The first two wild grasses joined before cultivation and the third joined after human intervention, maybe uninvited.  This means all three grass genomes are preserved so that the result has 16 billion genes -- chromosomes are the strings of genes that keep them organized even in replication.  "This means that it has six copies of each of its seven chromosomes; the complete set numbering 42 chromosomes. In contrast, the human genome is diploid, with 23 pairs of chromosomes and a total of 46 chromosomes."  Having so many genes means that it is late being analyzed.

Wheat is already cross-bred to get various results.  We see experimental plots around Valier, marked with fences and signs, but surely their pollen travels with the wind.  Scientists and farmers try to develop better nutrition, fewer allergens, and faster growing times, which are all matters of molecular interaction.  One of the specialties is stem research, trying to achieve short, sturdy, solid stems that will resist rain or even hail, as well as eliminating the hollow space where certain insects raise their babies and then cut the stem to drop the new bugs to the ground.  

Probably the plan to produce "Roundup Ready" wheat full of glyphosate to kill insects is doomed for two reasons:  it turns up in weeds who grab the pollen with its characteristics and it now shows up in breakfast cereal, esp. those based on oats like Cheerios.  No one knows what it really does, esp to humans, but it is certainly a vivid example of how everything is connected.

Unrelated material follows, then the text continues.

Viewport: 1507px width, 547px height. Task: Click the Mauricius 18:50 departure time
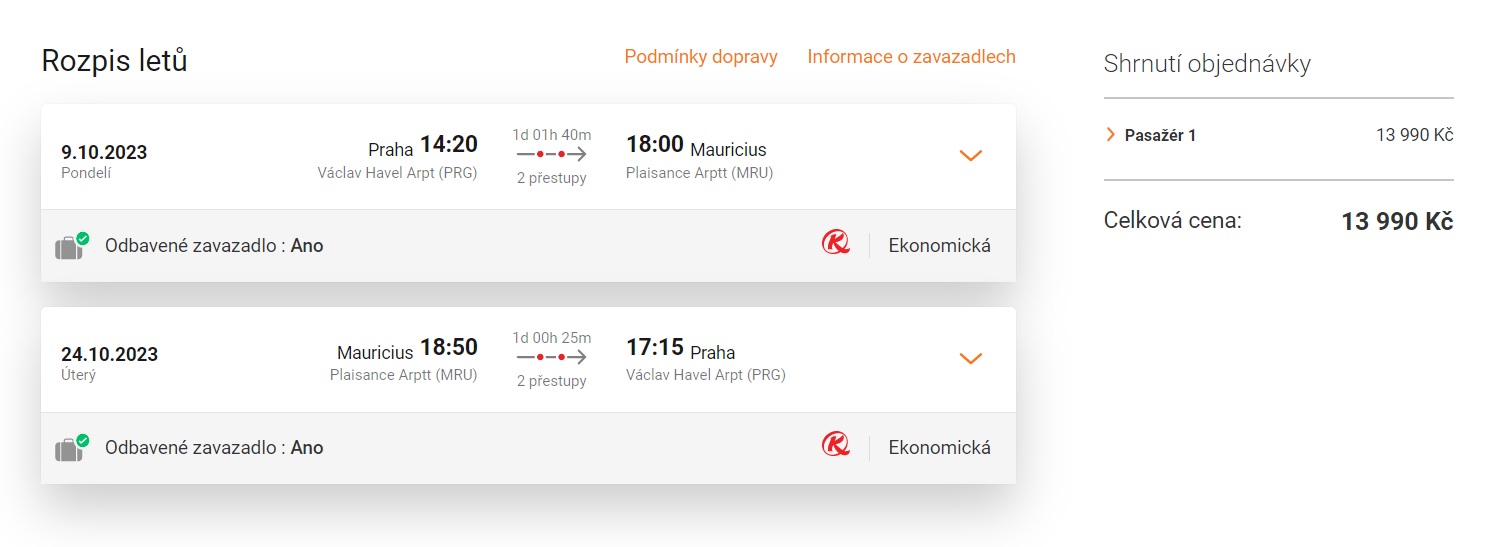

And also paradoxical:  gluten may poison some people, but it is important to baking.  One-third of consumers avoid gluten, which explains the heavy marketing slogans.  But gluten being gluey is what makes it sticky in mixing and rising in the oven.  People who suffer from it are reacting to it as if it were a foreign substance and therefore it is an autoimmune trigger.  One can also be allergic to wheat.

For some uses, high gluten is a plus, thus bread flour or cake flour.  For other foods it is a minus.  People use other substances, like potato or rice, to make gluten-free flatbreads.  However, corn is from a different branch of the grain family than the gluten grains wheat, barley, and rye. 

Corn contains a substance known as "corn gluten," which sounds scary, but isn't the same gluten that bothers people with celiac or gluten sensitivity.  In the Southwestern United States, corn flour is known as "masa," or "dough" in Spanish. Masa is made from corn that has been soaked in lime water overnight, dried and then ground. This flour is useful for making corn tortillas, tamales, empanadas and other items in Latin cooking.

Indigenous peoples of the Americas often have problems with intolerance of both lactose and wheat, since neither milk nor wheat originated on the American continents.  This is ironic for lovers of flatbread.  It's possible that with a map of wheat genomes, CRISPR could be used to create a kind of fry bread that doesn't make problems for tribal people, but it may turn out to be a "flat" (non-rising) bread since it is the gluten that makes the bread rise.  Already there are enzymes a person can take in order to eat ice cream without a stomach ache.  Until then, beans and rice!  Use those workarounds.